Active School Travel

About Active School Travel

Active School Travel is a national initiative that promotes the use of human-powered, non-motorized transportation modes for trips to, during, and from school. This type of travel can include walking, cycling, scootering, skateboarding, using a wheelchair, etc., and has the following benefits:

Healthier Students

  • Active school travel helps to meet the goal for school-aged children of at least 60 minutes per day of moderate to vigorous physical activity.
  • Physical activity also supports healthy brain development, which can lead to improved learning and academic outcomes.
  • Mental health benefits include reduced stress, depression and anxiety, and increased happiness.
  • Active School Travel also helps to build lifelong habits of independent and active mobility.

Fewer Emissions & Less Air Pollution

  • Reducing the number of children being driven to school improves air quality and reduces associated risks of lung and cardiovascular diseases.
  • Air pollution can also impact cognitive development: children are particularly vulnerable, experiencing negative impacts at lower levels of exposure than adults. 

Safer School Zones, Healthier Communities

  • Reducing traffic volumes at bell times creates safer school zones for all students, and improving walking and cycling routes to school enhances the safety, connectivity and quality of life for the community as a whole.

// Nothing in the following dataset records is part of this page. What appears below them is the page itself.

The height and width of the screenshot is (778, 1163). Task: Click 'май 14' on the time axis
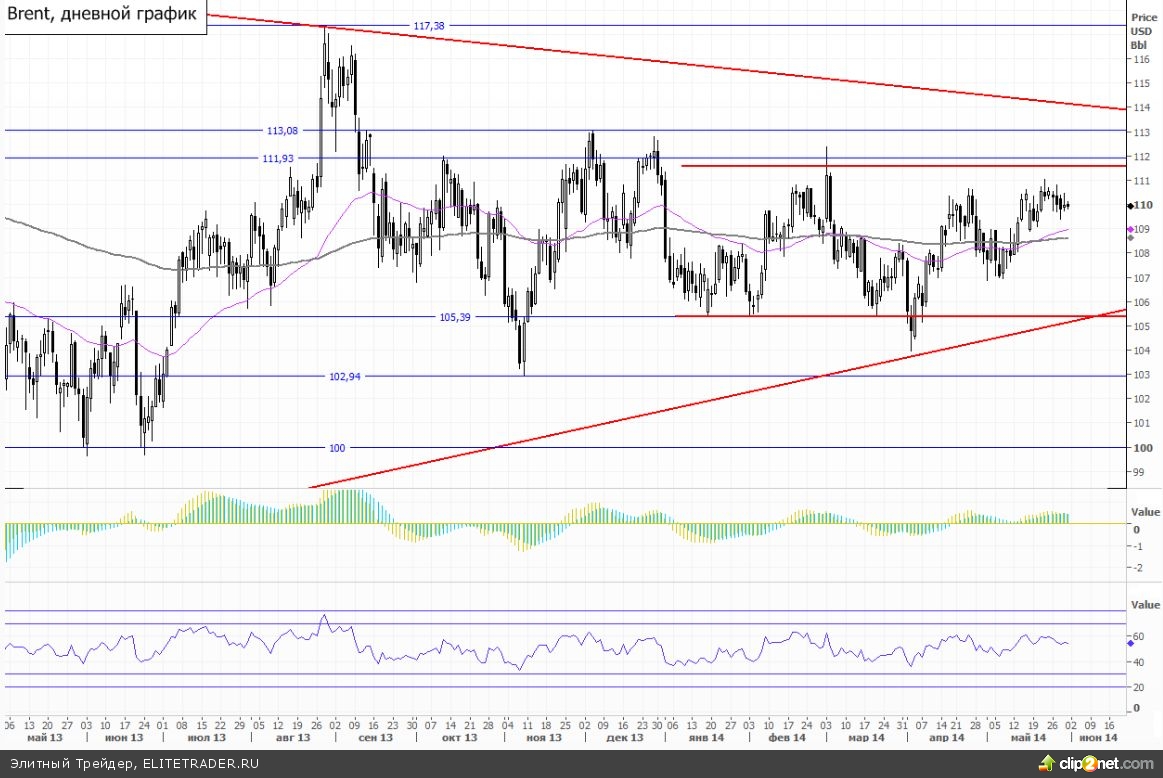(x=1026, y=737)
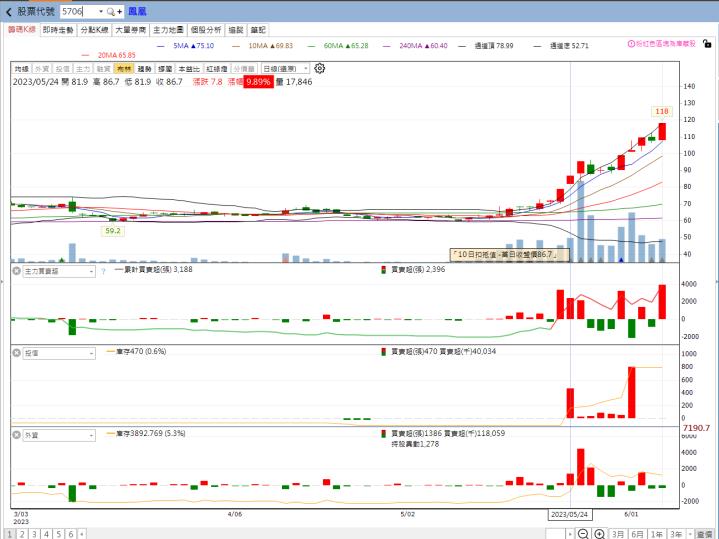Close the 主力買賣超 indicator panel
The width and height of the screenshot is (719, 539).
(x=16, y=270)
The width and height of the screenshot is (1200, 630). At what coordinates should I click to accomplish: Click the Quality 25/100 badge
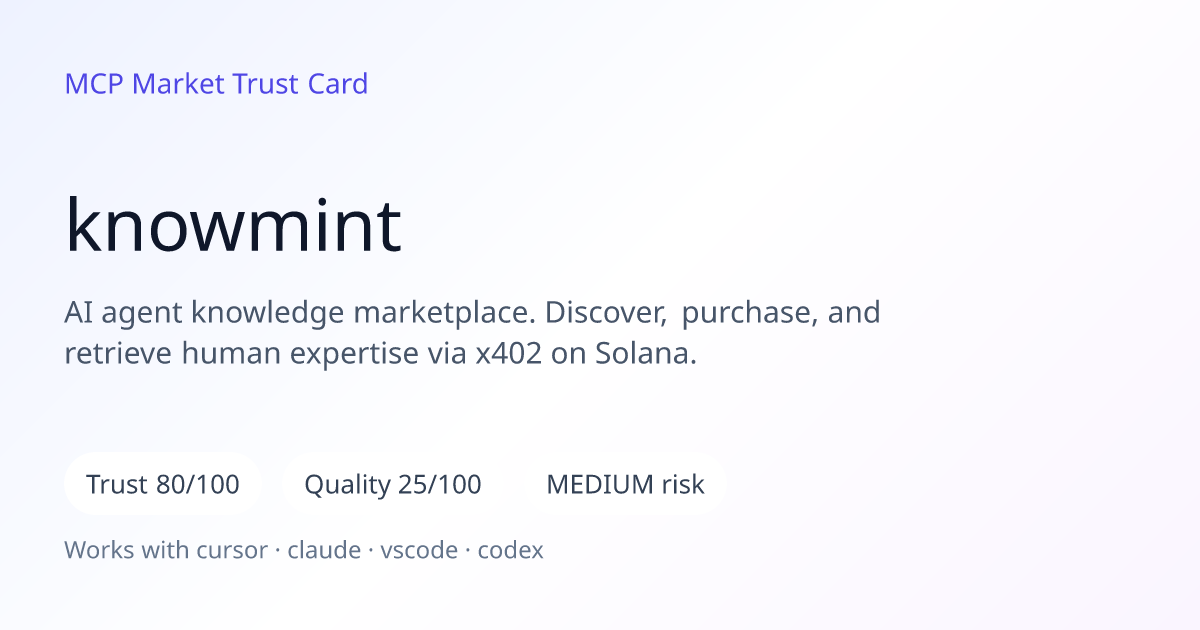[393, 485]
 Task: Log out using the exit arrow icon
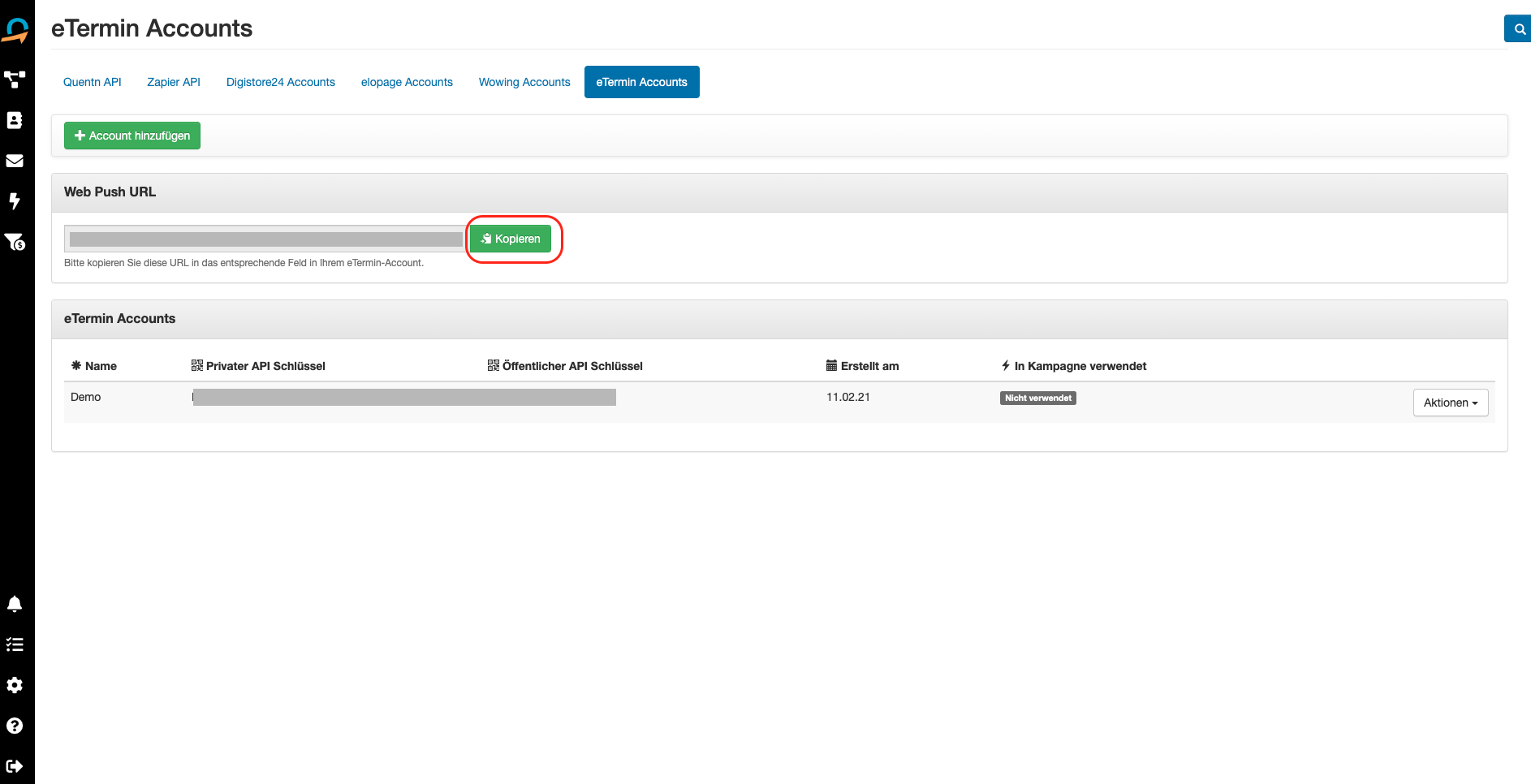pyautogui.click(x=15, y=766)
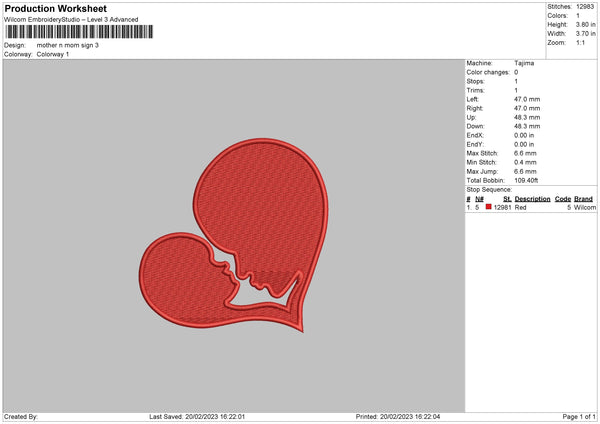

Source: Benefits of Active School Travel - Ontario Active School Travel
See Also: MyHealth Alberta: Getting To and From School Safely

Active School Travel in Parkland School Division

In collaboration with community partners, Parkland School Division has developed and/or promoted the following Active School Travel initiatives:

  • Explore Your 2.4 - Teachers, students and their families are encouraged to learn more about the area within walking distance of their school by exploring it through active travel.
  • Trail Tales - Active travellers can read pages from picture books posted along a trail, travelling farther down a path to find out what happens next in the story.
  • Walk & Roll - As a means of encouraging active travel and advocating for a sidewalk between the school and community centre, Tomahawk School students spent an Earth Day afternoon walking and biking through their community.
  • Wheeling for Wellness - Participants practice their cycling skills, then bike through their community, visiting local places of interest. These free cycling clinics not only teach students about basic bicycling safety, maintenance and skills, but also illustrate the strong link between physical activity and mental health.